A second limitation of the study is that patient recruitment for the AZ/AZ arm was stopped early after interim analysis according to the Haybittle Peto rule as neutralizing antibodies (primary endpoint) were clearly inferior for this group compared to the second randomized arm (AZ/BNT). Therefore, the total number of participants in the AZ/AZ arm regarding the secondary endpoint breakthrough infections is limited and the study might consequently not have enough power to analyze this secondary endpoint. However, at the time point of the interim analysis also others reported a superiority of the heterologous AZ/BNT regiment, which might have complicated further patient recruitment.

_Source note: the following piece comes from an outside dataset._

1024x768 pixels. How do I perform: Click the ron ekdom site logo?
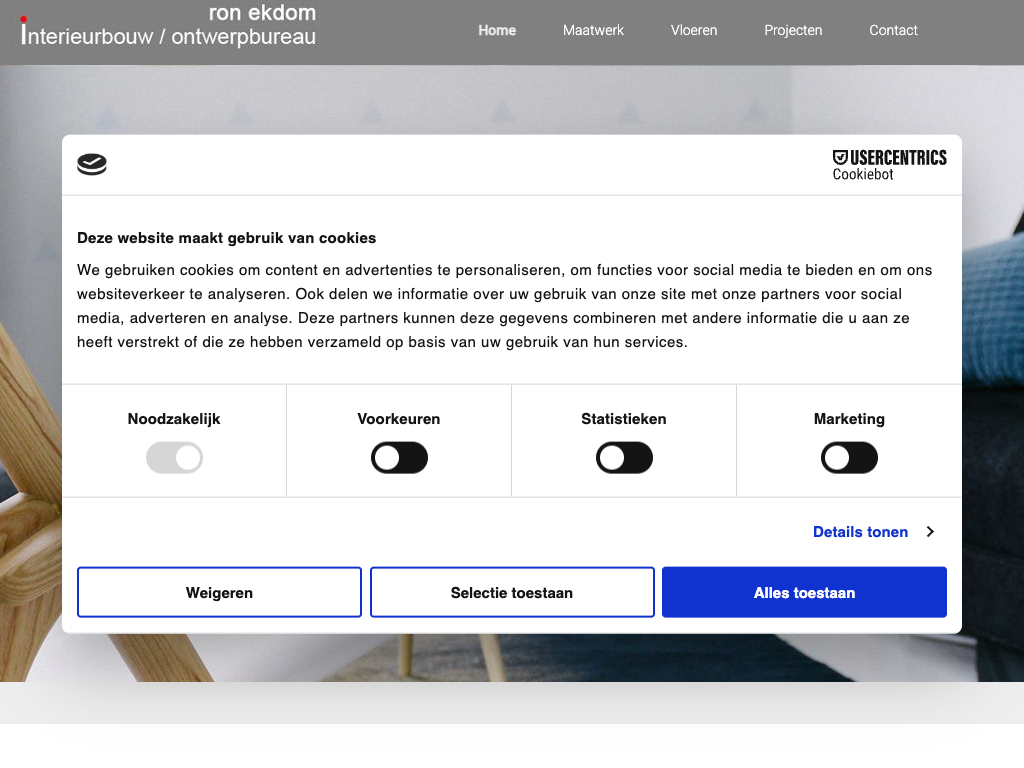(168, 26)
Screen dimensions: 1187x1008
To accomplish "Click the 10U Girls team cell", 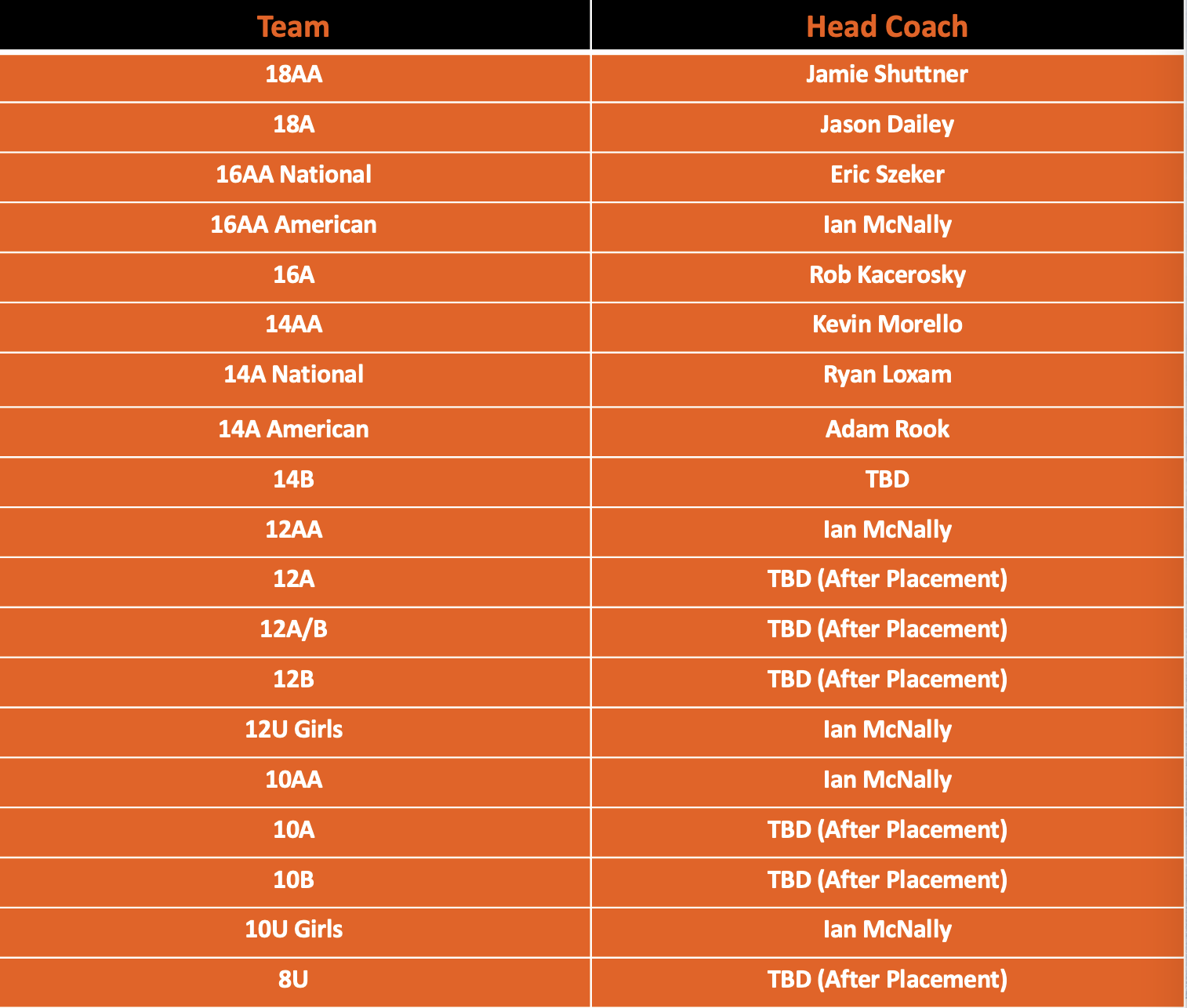I will point(293,930).
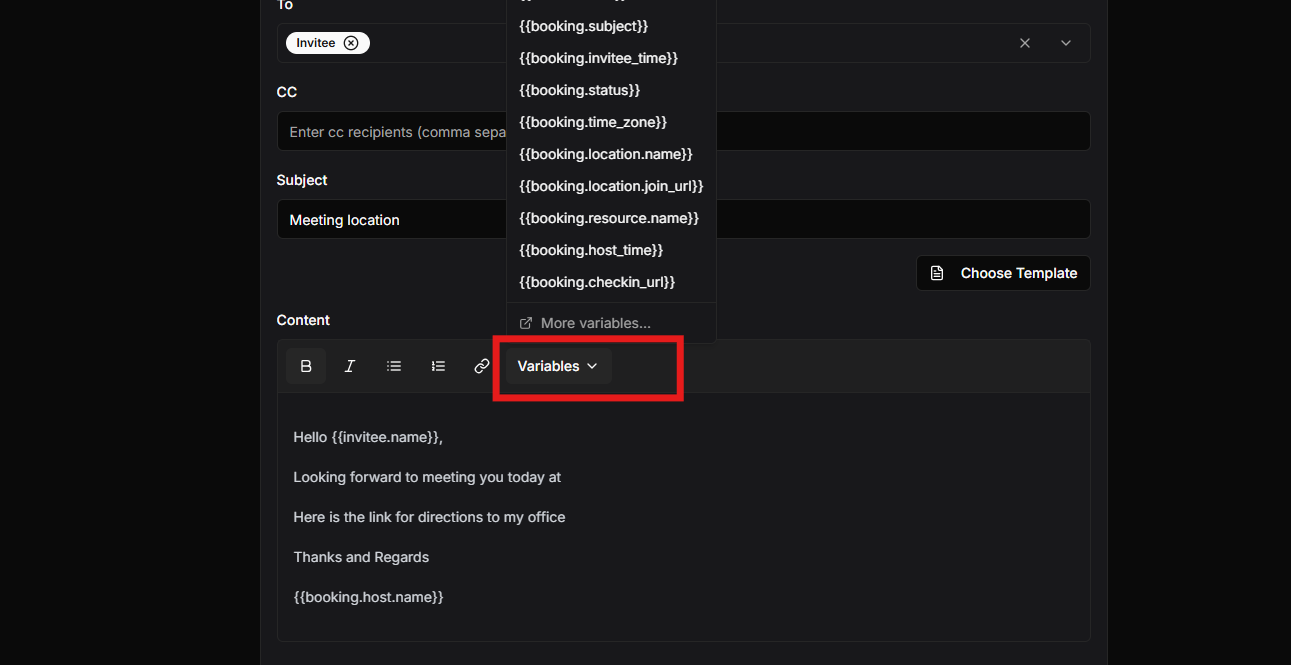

A third limitation of our study is that nAb and T cell responses were only analyzed against pre-omicron variants but not against the currently circulating B.1.1.529 subvariants. However, we and others showed earlier that nAb against B.1.1.529 were low and only short lived after two vaccine doses. However, a third dose of vaccination or hybrid immunity strongly enhanced titers against B.1.1.529.,, In contrast, T cell responses are more conserved between pre-omicron variants and B.1.1.529.,

The results of this study clearly support heterologous prime/boost vaccination with AZ followed by BNT and encourage similar studies for other heterologous vector vaccine combinations against COVID 19.

Contributors

ZB and JM performed the T cell response assays; AR and LR performed the antibody assays; AG performed all the bioinformatic analyses related to the variant pool generation and design under AS supervision; VS contributed reagents; HS, DB, BF, WB did the clinical work; HU was responsible for the statistics; BN managed the study; DW (T cells), FK, DvL (PI), JK (antibodies) designed, supervised and coordinated the study and wrote the manuscript. ZB, JM, DW (T cells) and AR, DvL and JK (safety and antibodies) had access to the whole data set and verified the underlying data. All authors edited and reviewed the manuscript prior to submission. All authors read and approved the final version of the manuscript.

Declaration of interests

The Icahn School of Medicine at Mount Sinai has filed patent applications relating to SARS-CoV-2 serological assays and NDV-based SARS-CoV-2 vaccines which list Florian Krammer as co-inventor. Viviana Simon is also listed on the serological assay patent application as co-inventor. Mount Sinai has spun out a company, Kantaro, to market serological tests for SARS-CoV-2. Florian Krammer has consulted for Merck and Pfizer (before 2020), and is currently consulting for Pfizer, Seqirus and Avimex. The Krammer laboratory is also collaborating with Pfizer on animal models of SARS-CoV-2. A.S. is a consultant for Gritstone, Flow Pharma, Arcturus, Immunoscape, CellCarta, OxfordImmunotech and Avalia. LJI has filed for patent protection for various aspects of T cell epitope and vaccine design work. Dorothee von Laer received fundings from the Medical University of Innsbruck. All other authors declare no conflict of interest.